* [What is expected]: In the records below, find each line containing the word "computer" and copy it.

* [The input]:

────────────────

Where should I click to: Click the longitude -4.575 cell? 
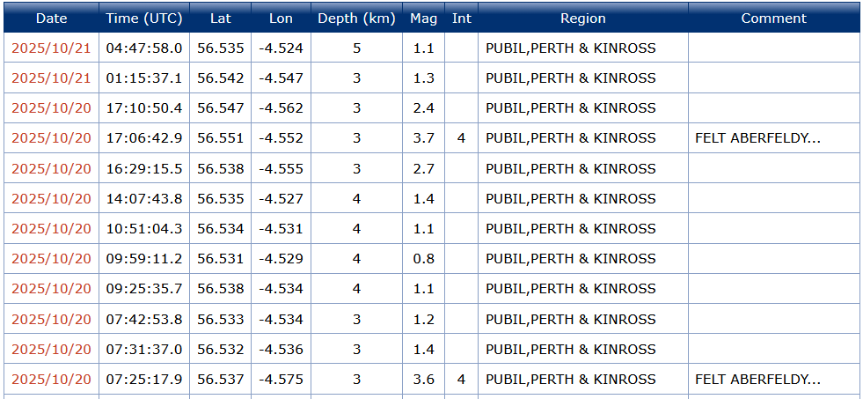(x=281, y=380)
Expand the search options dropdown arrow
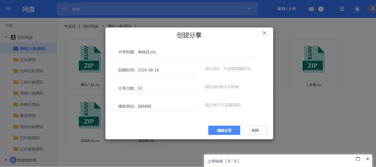376x167 pixels. [x=249, y=9]
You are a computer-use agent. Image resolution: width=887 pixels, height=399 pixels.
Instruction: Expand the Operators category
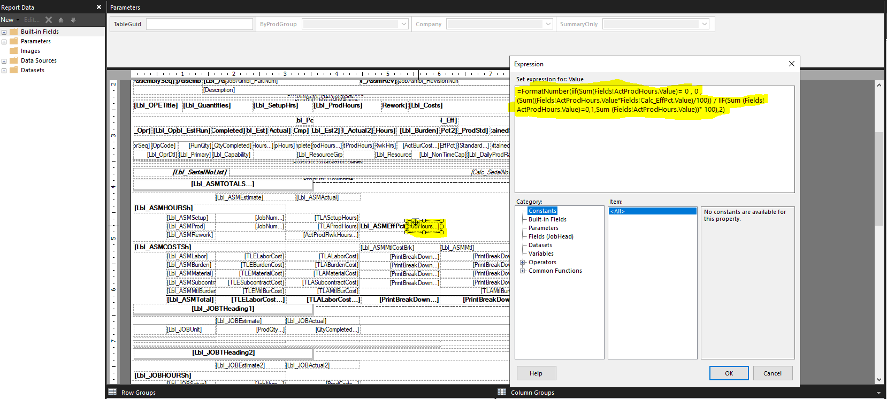(523, 262)
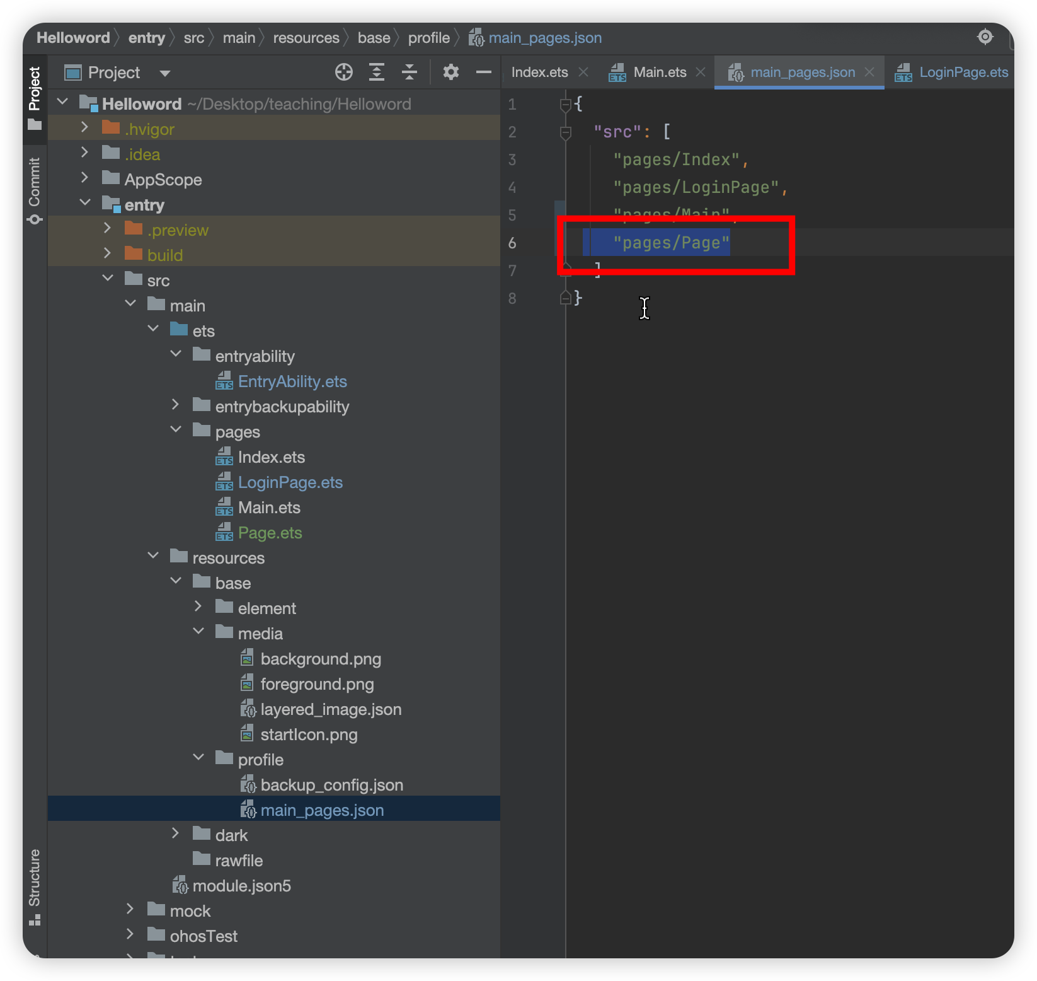Collapse the media folder
The width and height of the screenshot is (1037, 981).
pyautogui.click(x=198, y=632)
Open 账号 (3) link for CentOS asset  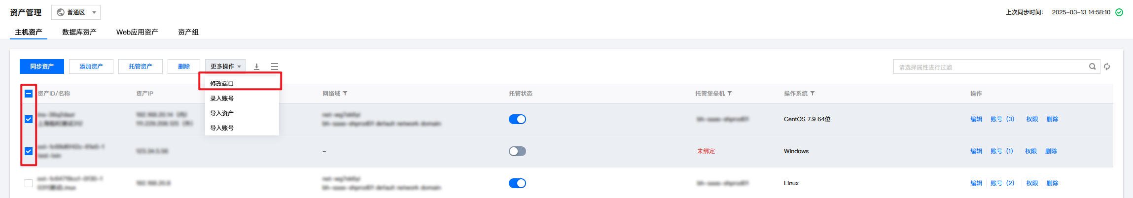(1002, 119)
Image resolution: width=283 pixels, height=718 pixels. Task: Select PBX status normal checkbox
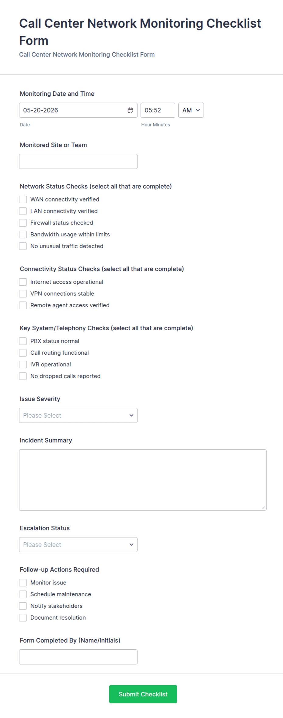coord(23,341)
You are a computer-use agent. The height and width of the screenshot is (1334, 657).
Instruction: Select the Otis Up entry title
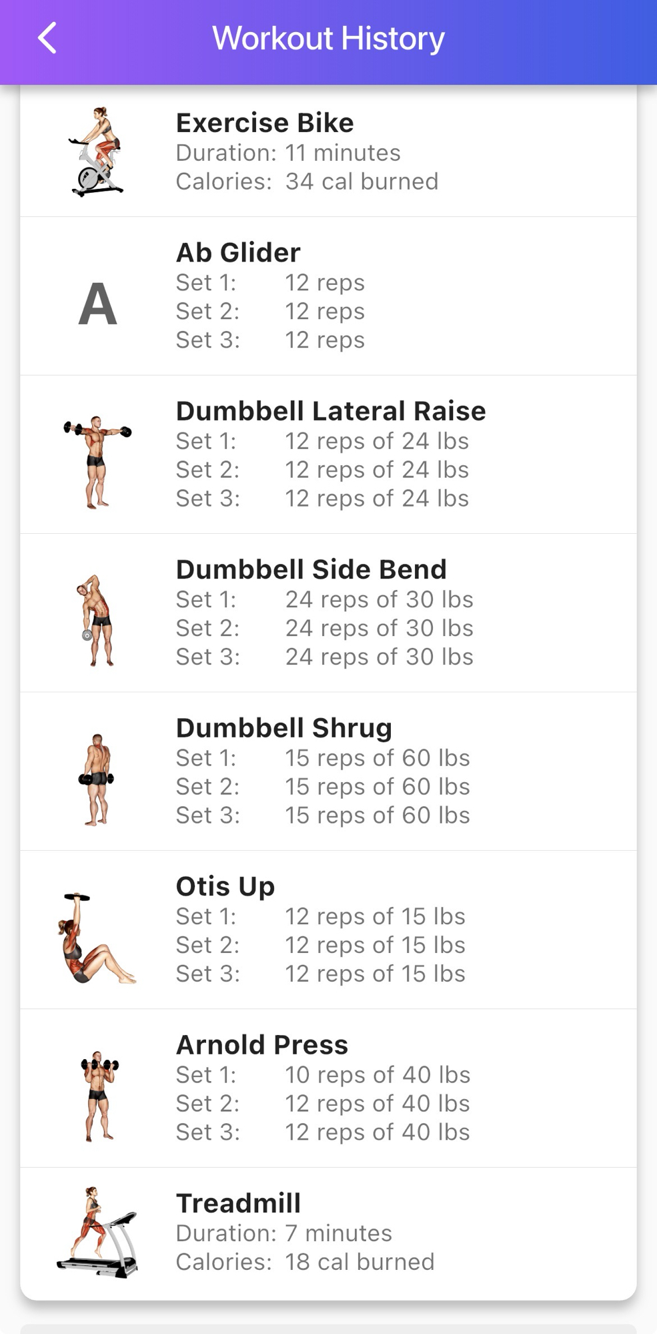click(x=225, y=886)
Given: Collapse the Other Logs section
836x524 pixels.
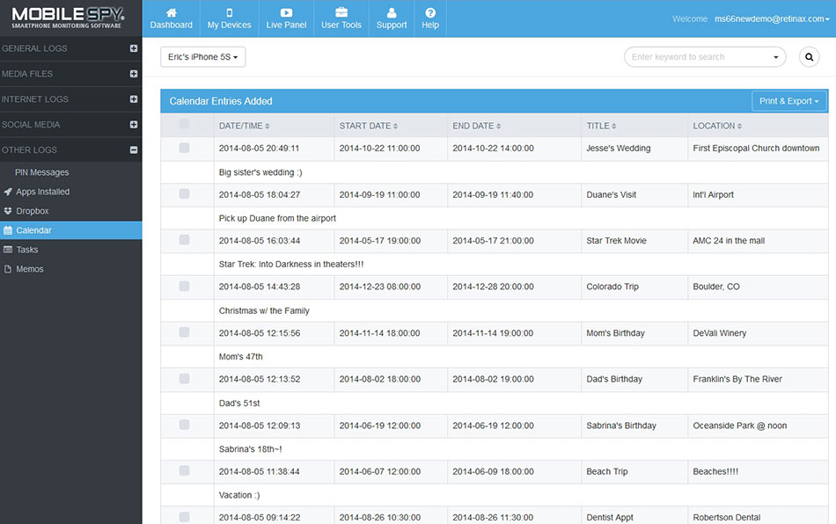Looking at the screenshot, I should (x=134, y=150).
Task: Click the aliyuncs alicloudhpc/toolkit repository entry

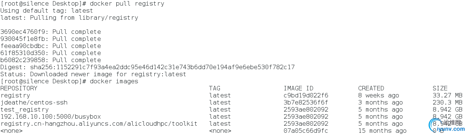Action: click(99, 124)
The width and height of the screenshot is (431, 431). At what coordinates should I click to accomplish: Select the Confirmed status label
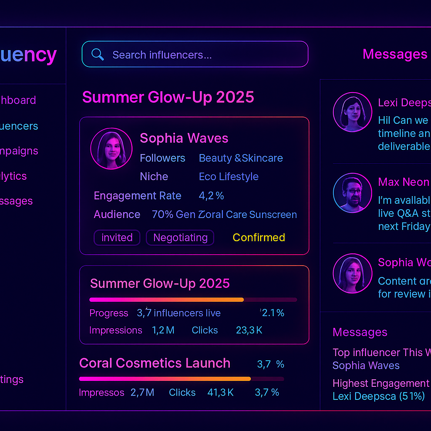click(x=258, y=238)
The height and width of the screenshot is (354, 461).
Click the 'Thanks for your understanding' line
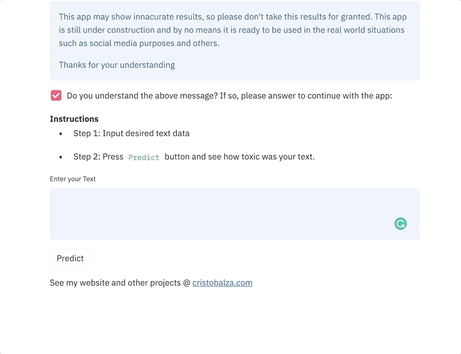coord(117,65)

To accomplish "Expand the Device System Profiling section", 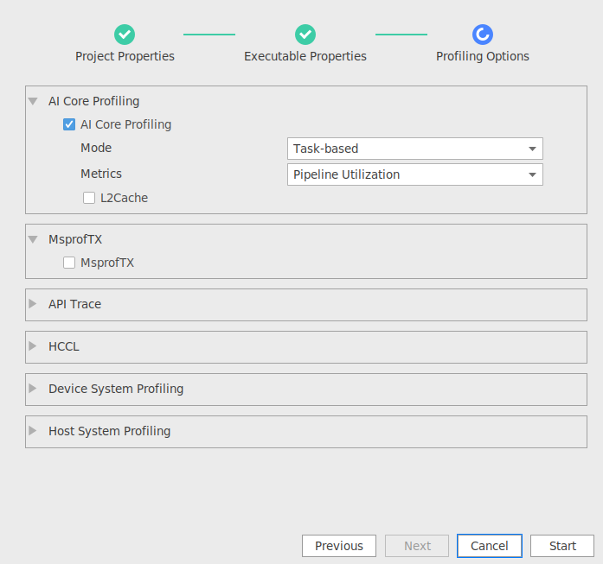I will tap(33, 388).
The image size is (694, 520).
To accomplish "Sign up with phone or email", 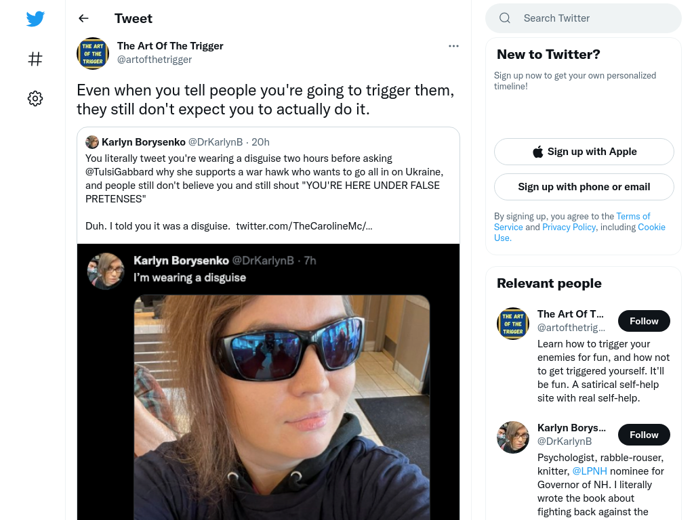I will tap(584, 187).
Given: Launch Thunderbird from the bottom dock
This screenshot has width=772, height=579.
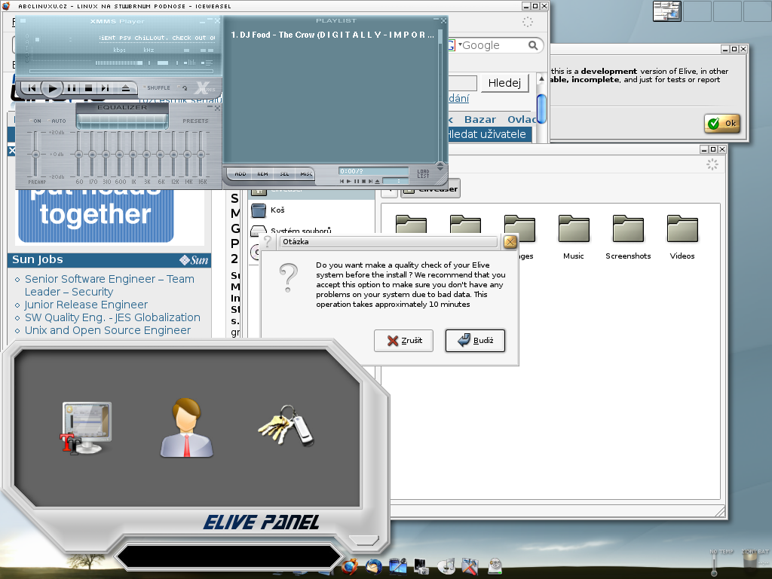Looking at the screenshot, I should point(374,565).
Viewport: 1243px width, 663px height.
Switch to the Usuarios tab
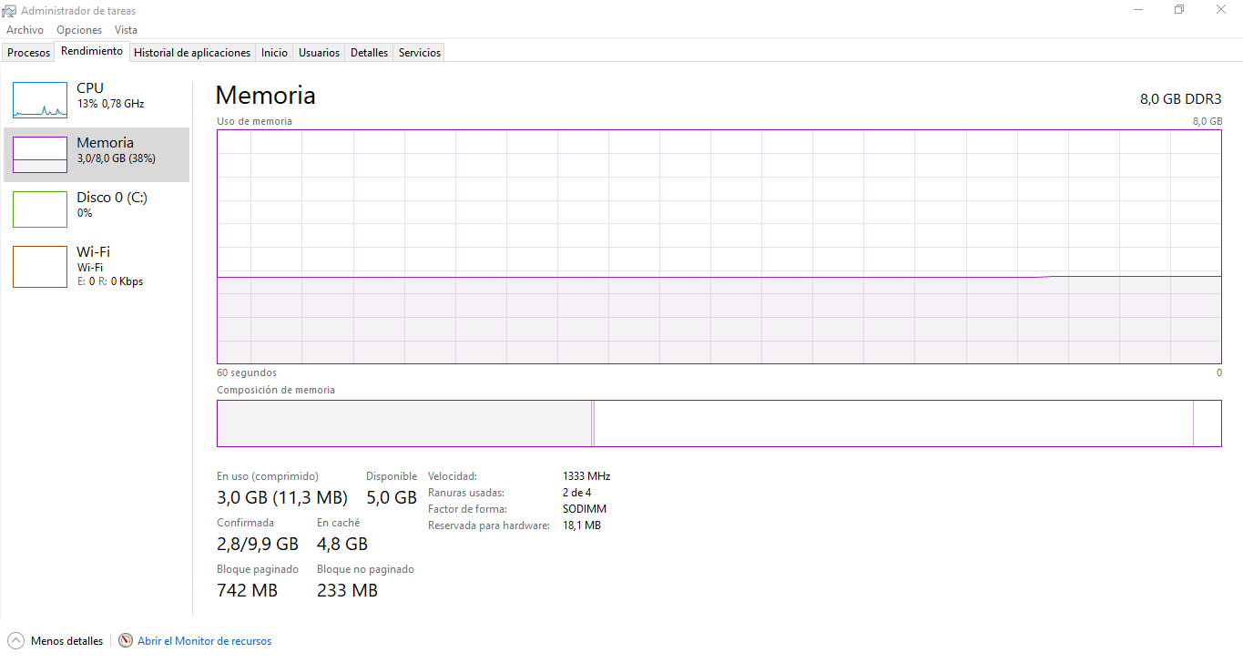click(319, 53)
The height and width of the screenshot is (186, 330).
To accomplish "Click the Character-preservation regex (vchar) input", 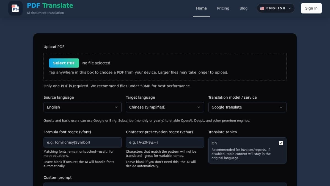I will [165, 142].
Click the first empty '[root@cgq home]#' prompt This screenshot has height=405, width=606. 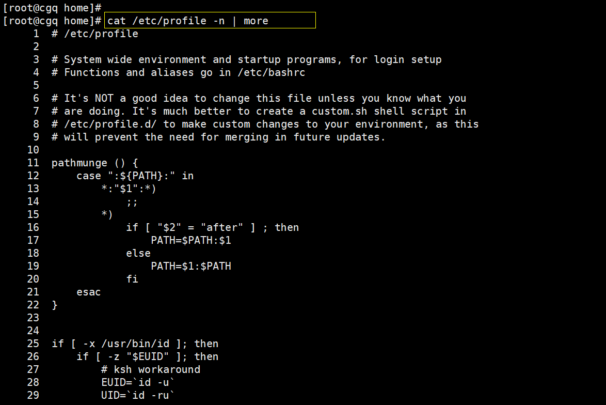[x=52, y=8]
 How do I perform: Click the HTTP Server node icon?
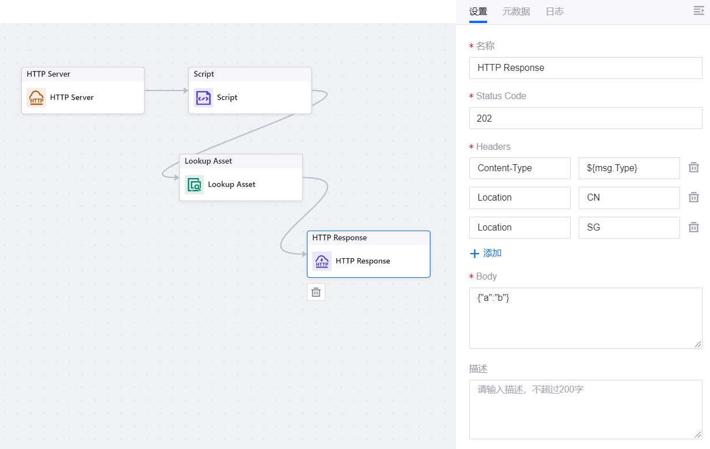[36, 98]
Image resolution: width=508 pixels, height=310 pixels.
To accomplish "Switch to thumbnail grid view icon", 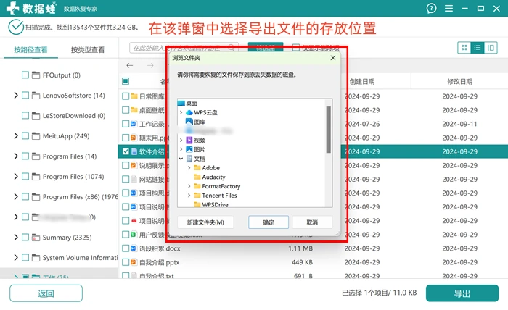I will pos(464,48).
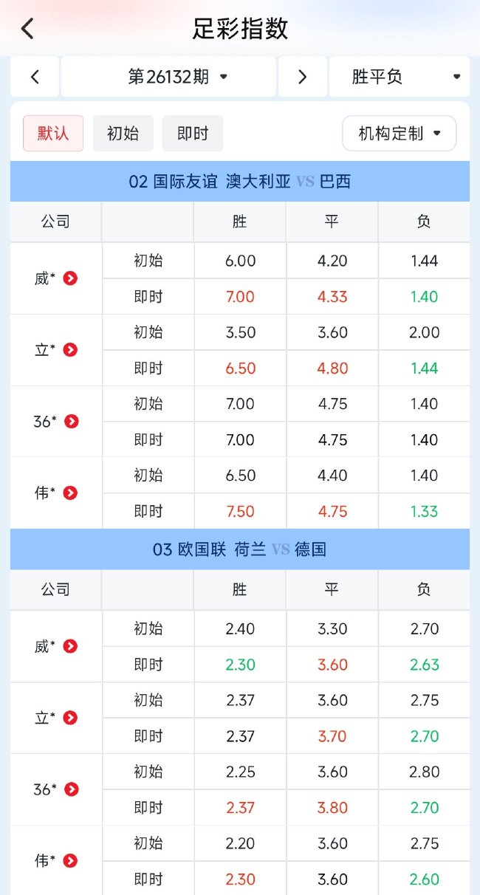Go to previous issue with left chevron
Screen dimensions: 480x895
point(35,77)
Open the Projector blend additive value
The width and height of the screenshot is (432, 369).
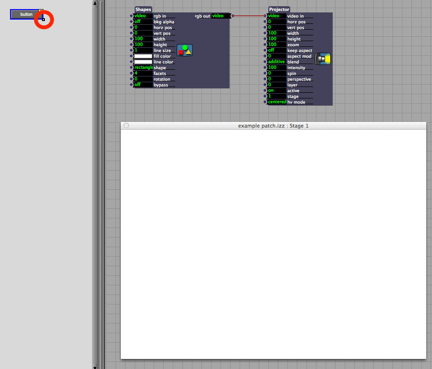tap(276, 62)
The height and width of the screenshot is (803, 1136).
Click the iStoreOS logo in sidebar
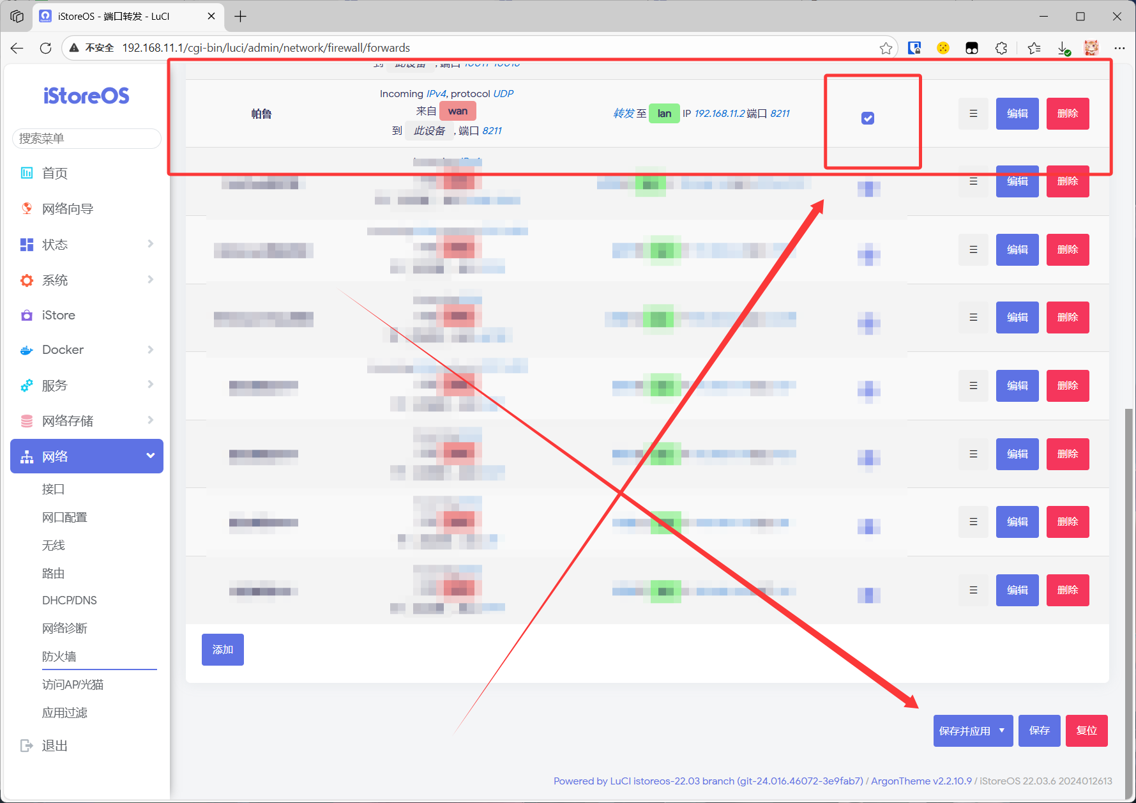point(86,96)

────────────────

* [Result of the exercise]:
You are a computer-use agent. Image resolution: width=887 pixels, height=399 pixels.
You are a computer-use agent. The height and width of the screenshot is (1334, 657).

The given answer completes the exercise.